BBC to Offer Global VOD Service (via iPlayer) Within a Year
BBC director-general Mark Thompson announced on Friday (August 27th) his intention to launch an international commercial version of the iPlayer within a year.
The Adobe AIR based, multi-platform, iPlayer serves (geo-blocked) BBC TV and radio content from the previous seven days and has dramatically popularised UK time-shifting. According to figures released on the BBC’s website last month, iPlayer was taking 114 million programme requests in July (with the FIFA World Cup and motoring show Top Gear proving the most popular).
One of the hurdles Thompson, and the BBC, will have to overcome, in offering a truly global VOD service, is the current licencing agreement they have in place with independent producers.
The Independent TV producers’ trade group Pact has told paidContent:UK that Thompson’s idea has not been agreed with industry, and it will oppose the plan. John McVay, CEO of Pact went on to say that: “The terms of trade DO NOT allow for the iPlayer to be accessed outside of the UK as this cuts across the commercial rights of independent producers” Thompson responded by saying that: “It’s the right time to take a fresh look at whether the current terms are fit for purpose…we may need more flexibility from the producers.”

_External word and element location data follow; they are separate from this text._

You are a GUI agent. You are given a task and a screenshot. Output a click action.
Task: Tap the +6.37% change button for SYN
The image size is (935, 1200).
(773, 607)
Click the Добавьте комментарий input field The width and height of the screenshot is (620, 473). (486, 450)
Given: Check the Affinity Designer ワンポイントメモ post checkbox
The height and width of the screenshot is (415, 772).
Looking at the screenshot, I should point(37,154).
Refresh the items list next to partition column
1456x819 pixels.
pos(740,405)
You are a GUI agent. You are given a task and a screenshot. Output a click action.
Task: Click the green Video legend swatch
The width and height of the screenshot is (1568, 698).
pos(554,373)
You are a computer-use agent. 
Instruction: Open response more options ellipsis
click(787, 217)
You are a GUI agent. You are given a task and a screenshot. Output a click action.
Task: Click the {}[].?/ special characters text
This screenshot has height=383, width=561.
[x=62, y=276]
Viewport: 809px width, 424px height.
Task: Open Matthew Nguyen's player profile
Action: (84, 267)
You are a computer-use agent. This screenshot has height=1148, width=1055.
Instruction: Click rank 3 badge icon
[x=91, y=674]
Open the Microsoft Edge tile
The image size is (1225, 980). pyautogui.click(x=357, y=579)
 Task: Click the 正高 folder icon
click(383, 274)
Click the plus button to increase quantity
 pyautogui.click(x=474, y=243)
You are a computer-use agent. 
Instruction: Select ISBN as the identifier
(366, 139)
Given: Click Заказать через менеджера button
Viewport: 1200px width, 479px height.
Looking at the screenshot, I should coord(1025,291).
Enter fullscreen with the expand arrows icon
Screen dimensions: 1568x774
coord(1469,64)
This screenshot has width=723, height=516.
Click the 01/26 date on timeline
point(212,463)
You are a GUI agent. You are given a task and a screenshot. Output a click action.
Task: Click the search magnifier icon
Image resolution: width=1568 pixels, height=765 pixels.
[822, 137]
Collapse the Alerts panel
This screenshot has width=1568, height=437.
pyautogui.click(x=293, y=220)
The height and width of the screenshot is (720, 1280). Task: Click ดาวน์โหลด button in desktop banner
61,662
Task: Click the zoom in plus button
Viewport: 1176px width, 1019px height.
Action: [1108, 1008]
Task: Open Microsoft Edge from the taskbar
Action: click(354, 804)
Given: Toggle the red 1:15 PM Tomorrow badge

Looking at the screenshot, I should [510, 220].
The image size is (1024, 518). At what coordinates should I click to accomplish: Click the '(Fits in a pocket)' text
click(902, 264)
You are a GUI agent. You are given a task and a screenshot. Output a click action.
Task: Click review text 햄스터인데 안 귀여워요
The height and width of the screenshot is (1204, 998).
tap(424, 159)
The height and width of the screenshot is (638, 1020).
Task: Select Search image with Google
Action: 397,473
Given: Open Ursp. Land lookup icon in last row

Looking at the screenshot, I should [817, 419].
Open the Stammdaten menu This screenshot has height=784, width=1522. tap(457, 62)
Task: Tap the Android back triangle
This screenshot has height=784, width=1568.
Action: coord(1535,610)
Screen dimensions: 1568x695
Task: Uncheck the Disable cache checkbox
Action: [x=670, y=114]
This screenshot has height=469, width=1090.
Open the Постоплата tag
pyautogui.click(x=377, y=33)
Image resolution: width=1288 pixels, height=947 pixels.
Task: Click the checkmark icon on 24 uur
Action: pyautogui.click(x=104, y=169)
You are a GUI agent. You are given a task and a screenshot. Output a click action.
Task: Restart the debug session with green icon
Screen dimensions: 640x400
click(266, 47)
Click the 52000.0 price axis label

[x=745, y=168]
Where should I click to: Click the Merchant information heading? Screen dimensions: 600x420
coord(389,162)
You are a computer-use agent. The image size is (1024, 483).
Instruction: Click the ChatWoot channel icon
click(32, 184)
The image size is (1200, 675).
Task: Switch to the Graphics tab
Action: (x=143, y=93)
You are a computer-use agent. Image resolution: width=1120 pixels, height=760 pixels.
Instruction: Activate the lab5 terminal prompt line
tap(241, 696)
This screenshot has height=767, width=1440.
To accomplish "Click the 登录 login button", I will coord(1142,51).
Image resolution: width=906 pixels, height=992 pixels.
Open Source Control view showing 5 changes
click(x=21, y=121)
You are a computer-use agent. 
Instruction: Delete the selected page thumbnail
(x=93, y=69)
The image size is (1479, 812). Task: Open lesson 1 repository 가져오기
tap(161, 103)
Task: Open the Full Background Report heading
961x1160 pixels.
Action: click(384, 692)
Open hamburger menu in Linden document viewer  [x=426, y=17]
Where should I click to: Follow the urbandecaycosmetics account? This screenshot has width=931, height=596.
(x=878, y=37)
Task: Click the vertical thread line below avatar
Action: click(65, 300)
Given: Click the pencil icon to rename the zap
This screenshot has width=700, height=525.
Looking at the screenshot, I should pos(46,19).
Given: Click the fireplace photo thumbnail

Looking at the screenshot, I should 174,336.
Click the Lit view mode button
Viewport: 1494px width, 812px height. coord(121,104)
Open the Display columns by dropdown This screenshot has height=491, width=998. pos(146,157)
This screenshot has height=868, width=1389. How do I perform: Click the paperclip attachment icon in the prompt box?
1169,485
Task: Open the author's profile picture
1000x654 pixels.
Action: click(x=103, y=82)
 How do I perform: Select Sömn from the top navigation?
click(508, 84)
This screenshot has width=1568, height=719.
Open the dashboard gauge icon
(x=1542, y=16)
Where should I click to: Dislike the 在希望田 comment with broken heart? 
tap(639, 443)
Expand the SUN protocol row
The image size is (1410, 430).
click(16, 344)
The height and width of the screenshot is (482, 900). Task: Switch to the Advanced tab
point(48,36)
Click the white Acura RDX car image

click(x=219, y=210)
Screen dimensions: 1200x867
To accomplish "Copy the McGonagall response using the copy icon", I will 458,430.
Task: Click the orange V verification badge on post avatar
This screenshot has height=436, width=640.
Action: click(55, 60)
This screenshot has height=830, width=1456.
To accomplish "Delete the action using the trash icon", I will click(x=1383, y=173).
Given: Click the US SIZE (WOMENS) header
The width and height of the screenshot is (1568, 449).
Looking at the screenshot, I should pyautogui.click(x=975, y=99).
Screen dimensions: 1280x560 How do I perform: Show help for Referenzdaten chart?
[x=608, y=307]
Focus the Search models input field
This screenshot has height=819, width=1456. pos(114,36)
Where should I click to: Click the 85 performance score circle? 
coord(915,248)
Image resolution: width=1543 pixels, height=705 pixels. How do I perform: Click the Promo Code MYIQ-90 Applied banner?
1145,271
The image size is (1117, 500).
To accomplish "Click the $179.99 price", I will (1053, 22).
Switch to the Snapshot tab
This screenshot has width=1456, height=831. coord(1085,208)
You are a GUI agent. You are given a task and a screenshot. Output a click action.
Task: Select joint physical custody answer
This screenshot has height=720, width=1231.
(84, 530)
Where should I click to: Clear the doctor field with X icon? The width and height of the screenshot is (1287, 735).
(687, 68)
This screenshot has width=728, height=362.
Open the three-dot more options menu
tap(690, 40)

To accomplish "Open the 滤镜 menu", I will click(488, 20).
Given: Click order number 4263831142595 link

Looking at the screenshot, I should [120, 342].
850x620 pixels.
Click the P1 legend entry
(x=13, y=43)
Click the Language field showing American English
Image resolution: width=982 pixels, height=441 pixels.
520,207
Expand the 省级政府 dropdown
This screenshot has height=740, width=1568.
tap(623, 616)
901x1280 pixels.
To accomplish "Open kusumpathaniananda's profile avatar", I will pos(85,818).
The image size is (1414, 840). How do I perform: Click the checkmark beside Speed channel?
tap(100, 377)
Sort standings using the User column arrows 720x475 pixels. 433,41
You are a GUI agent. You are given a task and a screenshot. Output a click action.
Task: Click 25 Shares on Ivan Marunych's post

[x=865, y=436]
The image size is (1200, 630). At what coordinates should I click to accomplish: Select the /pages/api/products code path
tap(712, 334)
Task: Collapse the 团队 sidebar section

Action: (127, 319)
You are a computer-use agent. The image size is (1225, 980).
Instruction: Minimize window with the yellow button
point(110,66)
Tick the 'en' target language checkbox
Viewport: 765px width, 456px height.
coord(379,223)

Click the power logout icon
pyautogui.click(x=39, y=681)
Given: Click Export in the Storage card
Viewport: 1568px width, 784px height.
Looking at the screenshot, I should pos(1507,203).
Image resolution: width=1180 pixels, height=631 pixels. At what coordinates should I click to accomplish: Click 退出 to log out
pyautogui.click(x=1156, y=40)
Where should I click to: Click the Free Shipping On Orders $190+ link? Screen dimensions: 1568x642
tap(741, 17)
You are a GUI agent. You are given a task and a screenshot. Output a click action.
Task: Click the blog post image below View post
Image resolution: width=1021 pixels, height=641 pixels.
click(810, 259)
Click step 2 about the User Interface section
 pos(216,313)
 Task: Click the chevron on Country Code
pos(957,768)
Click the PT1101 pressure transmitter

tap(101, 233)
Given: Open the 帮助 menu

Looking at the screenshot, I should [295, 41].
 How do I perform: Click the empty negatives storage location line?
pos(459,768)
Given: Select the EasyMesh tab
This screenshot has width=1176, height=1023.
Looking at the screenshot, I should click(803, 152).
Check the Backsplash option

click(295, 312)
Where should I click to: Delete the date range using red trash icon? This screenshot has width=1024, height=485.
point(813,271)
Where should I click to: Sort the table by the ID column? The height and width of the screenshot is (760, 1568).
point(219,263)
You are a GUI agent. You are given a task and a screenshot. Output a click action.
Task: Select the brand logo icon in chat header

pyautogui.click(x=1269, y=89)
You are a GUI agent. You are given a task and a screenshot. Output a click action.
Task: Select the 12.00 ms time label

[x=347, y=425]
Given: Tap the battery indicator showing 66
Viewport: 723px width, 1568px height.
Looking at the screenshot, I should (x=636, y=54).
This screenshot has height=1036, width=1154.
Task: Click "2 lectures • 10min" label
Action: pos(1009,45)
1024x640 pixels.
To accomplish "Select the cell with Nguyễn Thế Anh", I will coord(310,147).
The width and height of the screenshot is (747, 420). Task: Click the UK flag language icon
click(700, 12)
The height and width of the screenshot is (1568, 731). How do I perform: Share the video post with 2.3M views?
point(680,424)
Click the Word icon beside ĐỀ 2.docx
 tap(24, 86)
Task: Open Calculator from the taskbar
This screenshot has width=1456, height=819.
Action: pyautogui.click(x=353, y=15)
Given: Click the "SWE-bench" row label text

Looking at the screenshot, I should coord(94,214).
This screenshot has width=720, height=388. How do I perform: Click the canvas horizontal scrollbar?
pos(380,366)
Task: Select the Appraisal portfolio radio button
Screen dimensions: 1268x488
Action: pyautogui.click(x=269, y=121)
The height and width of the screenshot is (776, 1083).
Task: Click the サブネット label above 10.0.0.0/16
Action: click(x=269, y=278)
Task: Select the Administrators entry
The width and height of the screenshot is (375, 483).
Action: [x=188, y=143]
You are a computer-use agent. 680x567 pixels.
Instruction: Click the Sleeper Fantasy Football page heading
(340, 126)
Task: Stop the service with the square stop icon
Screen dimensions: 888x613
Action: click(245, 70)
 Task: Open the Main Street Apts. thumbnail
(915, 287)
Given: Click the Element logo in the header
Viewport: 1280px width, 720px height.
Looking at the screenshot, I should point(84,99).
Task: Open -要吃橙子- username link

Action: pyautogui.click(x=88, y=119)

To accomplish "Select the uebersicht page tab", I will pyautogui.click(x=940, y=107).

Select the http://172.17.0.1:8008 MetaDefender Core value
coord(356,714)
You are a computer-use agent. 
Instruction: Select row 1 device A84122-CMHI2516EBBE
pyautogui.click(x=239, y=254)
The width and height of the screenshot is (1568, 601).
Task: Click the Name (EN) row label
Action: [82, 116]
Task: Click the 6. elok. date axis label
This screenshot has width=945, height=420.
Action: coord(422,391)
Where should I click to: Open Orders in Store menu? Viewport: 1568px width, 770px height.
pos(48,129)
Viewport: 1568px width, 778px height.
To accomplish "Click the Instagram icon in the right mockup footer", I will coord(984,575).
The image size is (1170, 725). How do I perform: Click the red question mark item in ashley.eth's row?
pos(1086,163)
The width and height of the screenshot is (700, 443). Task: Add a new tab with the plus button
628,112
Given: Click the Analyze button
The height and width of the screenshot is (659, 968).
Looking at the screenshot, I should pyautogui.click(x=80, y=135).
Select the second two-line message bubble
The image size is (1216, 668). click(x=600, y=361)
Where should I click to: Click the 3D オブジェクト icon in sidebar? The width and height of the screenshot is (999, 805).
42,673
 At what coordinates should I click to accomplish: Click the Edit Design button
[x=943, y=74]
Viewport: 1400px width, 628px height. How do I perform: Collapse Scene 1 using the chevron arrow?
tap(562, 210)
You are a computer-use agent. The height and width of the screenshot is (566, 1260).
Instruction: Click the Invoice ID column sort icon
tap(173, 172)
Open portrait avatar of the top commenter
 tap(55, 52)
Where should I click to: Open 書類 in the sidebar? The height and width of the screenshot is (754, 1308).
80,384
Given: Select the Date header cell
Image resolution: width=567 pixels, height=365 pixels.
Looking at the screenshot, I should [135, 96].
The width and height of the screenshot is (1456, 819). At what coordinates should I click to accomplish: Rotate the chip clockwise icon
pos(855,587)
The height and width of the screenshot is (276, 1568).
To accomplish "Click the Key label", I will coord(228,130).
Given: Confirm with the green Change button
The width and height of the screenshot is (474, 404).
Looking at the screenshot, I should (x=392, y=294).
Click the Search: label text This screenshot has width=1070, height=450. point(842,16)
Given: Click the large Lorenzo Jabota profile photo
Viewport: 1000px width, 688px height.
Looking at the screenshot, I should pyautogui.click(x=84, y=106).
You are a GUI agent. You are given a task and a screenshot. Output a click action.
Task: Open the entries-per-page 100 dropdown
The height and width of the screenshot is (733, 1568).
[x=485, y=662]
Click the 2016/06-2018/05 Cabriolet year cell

By laying down a 12-month deadline, Thompson has effectively set a clock for his team (and independent producers) to embrace what he said is a new global opportunity for British TV makers: “British ideas are no longer strangers in LA and the world’s other media capitals.” For now, though, the opportunity to profit from shows popular in the U.S., like Doctor Who and Top Gear, is going begging online.
An intriguing technical challenge faced by the BBC in offering a global iPlayer service will be the implementation of a system by which non-UK IP addresses can identify themselves as UK license fee payers for ‘catch-up’ TV.
UK culture minister Jeremy Hunt said that due to the increasingly popular uptake of television being watched via catch-up services, the UK government needed to ‘rethink’ the licence fee model(s) associated with ‘catch-up’ TV. These services currently don’t not require the payment of the licence fee, but he admitted that his administration will need to find a way to stop people consuming material paid for by the licence fee for free. He ruled out introducing a licence fee for PCs.
This sentiment is shared by BBC’s governing body the BBC Trust who expressed concern last year about the increasing number of viewers watching catch-up services and said that rules on licences should be clearer.